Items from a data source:
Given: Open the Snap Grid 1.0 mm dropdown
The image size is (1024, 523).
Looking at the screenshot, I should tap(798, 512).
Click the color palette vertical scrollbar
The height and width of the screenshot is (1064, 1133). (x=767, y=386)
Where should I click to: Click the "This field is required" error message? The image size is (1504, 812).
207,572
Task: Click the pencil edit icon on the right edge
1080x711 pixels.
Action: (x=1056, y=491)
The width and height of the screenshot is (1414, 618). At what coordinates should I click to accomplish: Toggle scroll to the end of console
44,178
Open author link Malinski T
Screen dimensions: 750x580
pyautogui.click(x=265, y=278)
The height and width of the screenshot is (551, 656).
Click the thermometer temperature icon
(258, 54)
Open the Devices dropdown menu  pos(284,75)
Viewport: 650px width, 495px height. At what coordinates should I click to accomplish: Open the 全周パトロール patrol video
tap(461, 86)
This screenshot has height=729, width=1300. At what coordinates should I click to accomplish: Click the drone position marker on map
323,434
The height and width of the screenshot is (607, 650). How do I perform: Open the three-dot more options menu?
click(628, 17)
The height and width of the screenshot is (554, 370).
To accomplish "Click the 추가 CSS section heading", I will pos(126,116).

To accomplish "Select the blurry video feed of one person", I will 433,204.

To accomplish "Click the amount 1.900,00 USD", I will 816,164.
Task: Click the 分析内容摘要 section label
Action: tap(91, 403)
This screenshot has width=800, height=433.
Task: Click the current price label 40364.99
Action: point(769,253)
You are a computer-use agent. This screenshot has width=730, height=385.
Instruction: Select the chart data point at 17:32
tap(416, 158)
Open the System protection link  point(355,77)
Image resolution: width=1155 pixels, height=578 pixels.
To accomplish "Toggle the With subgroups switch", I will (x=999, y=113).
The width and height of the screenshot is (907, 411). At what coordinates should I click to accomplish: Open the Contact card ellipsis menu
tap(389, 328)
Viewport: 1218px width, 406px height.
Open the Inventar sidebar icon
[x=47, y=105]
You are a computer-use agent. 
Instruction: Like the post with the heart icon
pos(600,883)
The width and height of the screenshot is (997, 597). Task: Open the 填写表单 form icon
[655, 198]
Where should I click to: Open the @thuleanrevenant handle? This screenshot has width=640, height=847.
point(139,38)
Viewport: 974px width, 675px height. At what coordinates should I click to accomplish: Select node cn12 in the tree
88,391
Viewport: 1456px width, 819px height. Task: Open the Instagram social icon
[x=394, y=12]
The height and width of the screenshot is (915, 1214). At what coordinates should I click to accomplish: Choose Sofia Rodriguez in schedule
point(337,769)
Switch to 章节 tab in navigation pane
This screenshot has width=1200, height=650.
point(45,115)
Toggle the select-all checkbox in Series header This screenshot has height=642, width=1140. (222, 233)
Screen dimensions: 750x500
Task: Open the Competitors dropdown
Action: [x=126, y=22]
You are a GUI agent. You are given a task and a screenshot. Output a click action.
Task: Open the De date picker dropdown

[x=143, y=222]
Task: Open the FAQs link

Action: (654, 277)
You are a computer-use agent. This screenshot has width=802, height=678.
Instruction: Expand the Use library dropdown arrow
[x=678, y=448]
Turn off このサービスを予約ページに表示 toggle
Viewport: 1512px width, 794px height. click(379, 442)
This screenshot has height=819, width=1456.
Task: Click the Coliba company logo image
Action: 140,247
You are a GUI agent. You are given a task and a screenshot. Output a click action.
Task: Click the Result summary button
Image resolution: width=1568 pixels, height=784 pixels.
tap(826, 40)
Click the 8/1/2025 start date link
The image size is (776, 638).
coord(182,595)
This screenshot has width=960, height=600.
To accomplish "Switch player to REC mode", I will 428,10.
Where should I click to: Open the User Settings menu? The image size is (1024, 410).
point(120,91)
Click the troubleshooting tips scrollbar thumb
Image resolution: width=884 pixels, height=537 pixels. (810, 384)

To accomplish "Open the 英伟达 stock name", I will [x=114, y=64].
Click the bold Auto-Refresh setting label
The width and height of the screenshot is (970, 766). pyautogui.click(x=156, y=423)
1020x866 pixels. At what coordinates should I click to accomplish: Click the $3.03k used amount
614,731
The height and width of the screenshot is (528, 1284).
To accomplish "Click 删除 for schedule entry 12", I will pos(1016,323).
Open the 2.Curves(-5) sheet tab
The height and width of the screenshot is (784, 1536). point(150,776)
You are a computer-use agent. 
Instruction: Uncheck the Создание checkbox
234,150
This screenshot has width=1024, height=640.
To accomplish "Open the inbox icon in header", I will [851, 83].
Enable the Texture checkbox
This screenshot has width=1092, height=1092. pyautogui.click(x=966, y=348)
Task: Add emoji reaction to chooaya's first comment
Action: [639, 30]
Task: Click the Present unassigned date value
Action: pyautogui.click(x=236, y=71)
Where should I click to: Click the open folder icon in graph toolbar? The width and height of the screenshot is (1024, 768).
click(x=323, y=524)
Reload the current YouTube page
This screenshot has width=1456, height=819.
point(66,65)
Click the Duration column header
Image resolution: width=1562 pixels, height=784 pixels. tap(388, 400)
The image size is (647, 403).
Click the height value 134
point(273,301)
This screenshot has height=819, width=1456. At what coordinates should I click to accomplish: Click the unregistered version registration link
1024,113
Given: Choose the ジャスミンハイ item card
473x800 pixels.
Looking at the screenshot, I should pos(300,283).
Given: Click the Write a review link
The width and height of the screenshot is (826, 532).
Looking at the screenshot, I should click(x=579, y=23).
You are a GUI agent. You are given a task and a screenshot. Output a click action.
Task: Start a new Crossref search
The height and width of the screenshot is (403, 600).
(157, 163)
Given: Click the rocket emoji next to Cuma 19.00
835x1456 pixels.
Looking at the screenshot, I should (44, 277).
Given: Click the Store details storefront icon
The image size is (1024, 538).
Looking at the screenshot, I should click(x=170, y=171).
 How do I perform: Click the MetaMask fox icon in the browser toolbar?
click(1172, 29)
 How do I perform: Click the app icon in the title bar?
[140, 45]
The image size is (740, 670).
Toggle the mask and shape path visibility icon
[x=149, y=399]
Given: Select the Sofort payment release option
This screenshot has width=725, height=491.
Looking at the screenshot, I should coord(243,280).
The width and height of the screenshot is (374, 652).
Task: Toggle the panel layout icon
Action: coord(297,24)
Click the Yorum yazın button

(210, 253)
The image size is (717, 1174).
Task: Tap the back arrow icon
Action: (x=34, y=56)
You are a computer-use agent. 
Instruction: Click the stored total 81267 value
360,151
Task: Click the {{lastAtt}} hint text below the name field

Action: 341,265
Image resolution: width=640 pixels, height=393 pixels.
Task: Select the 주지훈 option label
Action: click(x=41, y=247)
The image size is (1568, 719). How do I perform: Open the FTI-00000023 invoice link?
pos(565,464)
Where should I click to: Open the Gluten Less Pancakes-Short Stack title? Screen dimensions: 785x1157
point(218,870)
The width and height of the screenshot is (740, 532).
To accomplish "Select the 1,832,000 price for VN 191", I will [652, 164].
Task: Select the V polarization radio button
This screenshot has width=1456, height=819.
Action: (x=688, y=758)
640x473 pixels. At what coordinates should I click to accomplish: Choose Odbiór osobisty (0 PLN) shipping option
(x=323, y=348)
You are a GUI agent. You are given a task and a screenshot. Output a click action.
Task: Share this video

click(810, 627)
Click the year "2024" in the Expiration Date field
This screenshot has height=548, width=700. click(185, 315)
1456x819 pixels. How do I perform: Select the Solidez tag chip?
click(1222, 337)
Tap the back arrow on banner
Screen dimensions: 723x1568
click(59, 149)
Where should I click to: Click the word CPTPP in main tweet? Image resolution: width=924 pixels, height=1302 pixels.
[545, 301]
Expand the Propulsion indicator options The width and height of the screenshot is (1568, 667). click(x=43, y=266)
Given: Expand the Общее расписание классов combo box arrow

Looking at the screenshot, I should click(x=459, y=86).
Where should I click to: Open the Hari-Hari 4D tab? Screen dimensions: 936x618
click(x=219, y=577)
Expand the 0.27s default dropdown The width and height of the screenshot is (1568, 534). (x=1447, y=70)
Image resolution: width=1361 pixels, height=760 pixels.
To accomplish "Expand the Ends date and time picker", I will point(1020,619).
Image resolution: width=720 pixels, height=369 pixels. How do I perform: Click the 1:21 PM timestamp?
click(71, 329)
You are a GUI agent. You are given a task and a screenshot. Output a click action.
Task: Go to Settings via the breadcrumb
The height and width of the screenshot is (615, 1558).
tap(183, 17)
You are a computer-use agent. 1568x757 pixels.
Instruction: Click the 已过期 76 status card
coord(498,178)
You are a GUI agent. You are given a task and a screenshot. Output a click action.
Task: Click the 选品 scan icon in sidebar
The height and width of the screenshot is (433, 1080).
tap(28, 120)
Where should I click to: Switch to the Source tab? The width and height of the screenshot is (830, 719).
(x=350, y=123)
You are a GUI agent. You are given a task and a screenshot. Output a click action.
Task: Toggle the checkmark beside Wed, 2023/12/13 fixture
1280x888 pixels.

» **Required work**: Your answer consists solely of the lines from the top of the records above through the line that contains "Open the Devices", each echoed exactly.

» **Answer for this exercise**:
Given: Open the Snap Grid 1.0 mm dropdown
The image size is (1024, 523).
Looking at the screenshot, I should tap(798, 512).
Click the color palette vertical scrollbar
The height and width of the screenshot is (1064, 1133). (x=767, y=386)
Where should I click to: Click the "This field is required" error message? The image size is (1504, 812).
207,572
Task: Click the pencil edit icon on the right edge
1080x711 pixels.
Action: (x=1056, y=491)
The width and height of the screenshot is (1414, 618). At what coordinates should I click to accomplish: Toggle scroll to the end of console
44,178
Open author link Malinski T
Screen dimensions: 750x580
pyautogui.click(x=265, y=278)
The height and width of the screenshot is (551, 656).
Click the thermometer temperature icon
(258, 54)
Open the Devices dropdown menu  pos(284,75)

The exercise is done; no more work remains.